The following ANT build file demonstrates how you can use ANT to load/store and process HTML documents with Epsilon.

<project default="main">
    <target name="main">

        <epsilon.loadModel name="M" type="HTML">
            <parameter name="readOnLoad" value="true"/>
            <parameter name="storeOnDisposal" value="false"/>
            <parameter name="file" file="sales.html"/>
        </epsilon.loadModel>

        <epsilon.eol src="sales.eol">
            <model ref="M"/>
        </epsilon.eol>

    </target>
</project>

Loading a HTML document through Java code

The following excerpt demonstrates using HTML models using Epsilon's Java API.

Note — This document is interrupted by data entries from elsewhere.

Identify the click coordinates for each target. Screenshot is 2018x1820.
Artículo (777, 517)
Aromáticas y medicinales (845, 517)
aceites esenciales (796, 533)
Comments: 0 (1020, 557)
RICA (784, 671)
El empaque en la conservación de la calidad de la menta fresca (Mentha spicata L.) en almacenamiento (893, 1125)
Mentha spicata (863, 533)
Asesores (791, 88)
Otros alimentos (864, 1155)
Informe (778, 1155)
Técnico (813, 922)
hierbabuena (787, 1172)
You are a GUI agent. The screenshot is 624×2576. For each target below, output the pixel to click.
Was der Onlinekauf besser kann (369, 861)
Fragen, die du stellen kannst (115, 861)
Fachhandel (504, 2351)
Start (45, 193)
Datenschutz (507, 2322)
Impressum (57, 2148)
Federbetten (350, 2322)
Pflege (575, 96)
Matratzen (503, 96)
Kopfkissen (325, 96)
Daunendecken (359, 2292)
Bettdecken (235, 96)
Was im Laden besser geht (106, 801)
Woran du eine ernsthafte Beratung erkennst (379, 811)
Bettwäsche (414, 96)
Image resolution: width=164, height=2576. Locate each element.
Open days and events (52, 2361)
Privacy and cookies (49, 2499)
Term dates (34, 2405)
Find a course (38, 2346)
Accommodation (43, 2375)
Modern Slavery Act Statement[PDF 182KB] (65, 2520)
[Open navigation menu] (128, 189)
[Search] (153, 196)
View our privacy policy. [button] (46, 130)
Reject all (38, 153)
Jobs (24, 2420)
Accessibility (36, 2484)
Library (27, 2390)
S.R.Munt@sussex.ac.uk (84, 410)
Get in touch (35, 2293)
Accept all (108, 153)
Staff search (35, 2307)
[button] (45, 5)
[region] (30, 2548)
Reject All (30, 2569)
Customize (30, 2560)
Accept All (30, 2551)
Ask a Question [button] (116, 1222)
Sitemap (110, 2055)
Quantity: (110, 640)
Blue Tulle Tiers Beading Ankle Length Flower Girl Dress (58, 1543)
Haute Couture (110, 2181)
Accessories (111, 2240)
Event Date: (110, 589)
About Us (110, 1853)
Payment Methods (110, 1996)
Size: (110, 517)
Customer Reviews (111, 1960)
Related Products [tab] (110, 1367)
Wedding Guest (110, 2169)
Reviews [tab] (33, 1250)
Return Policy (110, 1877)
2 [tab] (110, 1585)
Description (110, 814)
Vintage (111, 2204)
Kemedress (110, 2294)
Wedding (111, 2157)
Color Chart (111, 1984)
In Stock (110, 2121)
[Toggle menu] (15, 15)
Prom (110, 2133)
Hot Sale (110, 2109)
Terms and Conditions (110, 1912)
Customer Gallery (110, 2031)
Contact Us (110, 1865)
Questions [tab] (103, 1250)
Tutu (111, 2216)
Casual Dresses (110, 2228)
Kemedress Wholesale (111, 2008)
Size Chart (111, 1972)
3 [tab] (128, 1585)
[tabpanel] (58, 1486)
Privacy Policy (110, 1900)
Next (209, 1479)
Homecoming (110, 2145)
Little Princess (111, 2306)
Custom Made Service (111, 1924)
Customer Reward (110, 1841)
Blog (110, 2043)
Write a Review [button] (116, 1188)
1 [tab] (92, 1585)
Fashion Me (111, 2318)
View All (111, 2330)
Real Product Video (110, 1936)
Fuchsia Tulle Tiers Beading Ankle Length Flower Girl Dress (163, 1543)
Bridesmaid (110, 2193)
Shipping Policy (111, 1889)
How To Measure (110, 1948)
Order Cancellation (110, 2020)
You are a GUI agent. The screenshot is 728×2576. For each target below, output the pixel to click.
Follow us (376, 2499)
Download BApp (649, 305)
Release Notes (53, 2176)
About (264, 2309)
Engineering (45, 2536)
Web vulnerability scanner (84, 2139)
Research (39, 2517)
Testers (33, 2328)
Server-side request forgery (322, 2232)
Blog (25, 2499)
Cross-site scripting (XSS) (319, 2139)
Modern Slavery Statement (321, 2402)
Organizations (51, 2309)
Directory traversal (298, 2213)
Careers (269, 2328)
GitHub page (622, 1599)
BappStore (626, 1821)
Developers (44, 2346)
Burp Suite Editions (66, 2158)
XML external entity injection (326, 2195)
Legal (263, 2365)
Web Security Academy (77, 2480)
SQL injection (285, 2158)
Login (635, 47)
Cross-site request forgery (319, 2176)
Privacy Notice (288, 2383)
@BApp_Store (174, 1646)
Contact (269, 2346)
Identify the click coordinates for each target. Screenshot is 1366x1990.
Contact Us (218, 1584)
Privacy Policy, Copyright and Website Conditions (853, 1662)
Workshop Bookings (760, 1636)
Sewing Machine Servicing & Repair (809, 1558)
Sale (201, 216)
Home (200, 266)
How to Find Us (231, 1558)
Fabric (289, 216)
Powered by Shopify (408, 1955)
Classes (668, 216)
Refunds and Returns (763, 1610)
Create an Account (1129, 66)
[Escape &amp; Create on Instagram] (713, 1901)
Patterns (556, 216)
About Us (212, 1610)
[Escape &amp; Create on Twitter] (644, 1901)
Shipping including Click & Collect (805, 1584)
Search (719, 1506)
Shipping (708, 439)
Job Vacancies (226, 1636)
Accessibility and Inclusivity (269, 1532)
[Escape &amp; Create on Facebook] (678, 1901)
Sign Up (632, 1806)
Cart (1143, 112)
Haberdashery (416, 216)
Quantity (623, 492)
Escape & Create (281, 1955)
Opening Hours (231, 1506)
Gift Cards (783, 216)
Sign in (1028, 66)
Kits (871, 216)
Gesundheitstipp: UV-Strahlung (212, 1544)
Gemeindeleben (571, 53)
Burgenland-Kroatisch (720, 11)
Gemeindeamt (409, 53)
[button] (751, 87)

EolModule module = new EolModule();
module.parse(new File("..."));

HtmlModel model = new HtmlModel();
model.setName("M");
model.setFile(new File("..."));
model.load();

module.getContext().getModelRepository().addModel(model);
module.getContext().setModule(module);
module.execute();

Loading a remote HTML document in Gradle

The example below shows a standalone Gradle file (build.gradle) that runs a set of EOL queries (queries.eol) against the HTML behind the Epsilon homepage.

configurations {
    epsilon
}

repositories {
    maven {
        url "https://oss.sonatype.org/content/repositories/snapshots"
    }
    mavenCentral()
}

dependencies {
    epsilon 'org.eclipse.epsilon:org.eclipse.epsilon.workflow:2.3.0-SNAPSHOT'
    epsilon 'org.eclipse.epsilon:org.eclipse.epsilon.emc.html:2.3.0-SNAPSHOT'
}

task setupEpsilonTasks {
    // Set up the core Epsilon tasks
    ant.taskdef(resource: 'org/eclipse/epsilon/workflow/tasks/tasks.xml', 
        classpath: configurations.epsilon.asPath, loaderref: 'epsilon')
    // Set logging level to info so that EOL's println() is not suppressed
    ant.lifecycleLogLevel = 'INFO'
}

task run {
    dependsOn tasks.setupEpsilonTasks
    // Load the eclipse.org/epsilon webpage as a HTML model
    ant.'epsilon.loadModel'(name: 'HTML', type: 'HTML',  
        impl: 'org.eclipse.epsilon.emc.html.HtmlModel',)
        { parameter(name: 'uri', value: 'https://www.eclipse.org/epsilon/') }

    // Run query.eol against it
    ant.'epsilon.eol'(src: 'queries.eol'){ model(ref: 'HTML') }
}
// Print the text of all <strong> elements
for (s in t_strong.all) {
    s.text().println();
}

// Print all links that point to external websites
for (link in t_a.all) {
    if (link.a_href.startsWith("http")) {
        link.a_href.println();
    }
}

// Print the text of all <li> elements which are
// children of the <ul> that's the first sibling
// of the "Why Epsilon?" <h2>
var whyEpsilon = t_h2.all.selectOne(h2|h2.text.startsWith("Why Epsilon"));
var ul = whyEpsilon.nextElementSibling();
for (li in ul.c_li) {
    li.text.println();
}

Additional resources

The Epsilon HTML driver leverages the excellent Jsoup HTML parser. In fact, all elements returned via EOL queries are instances of the org.jsoup.nodes.Element class and as such, all methods of the class can be invoked on them through EOL.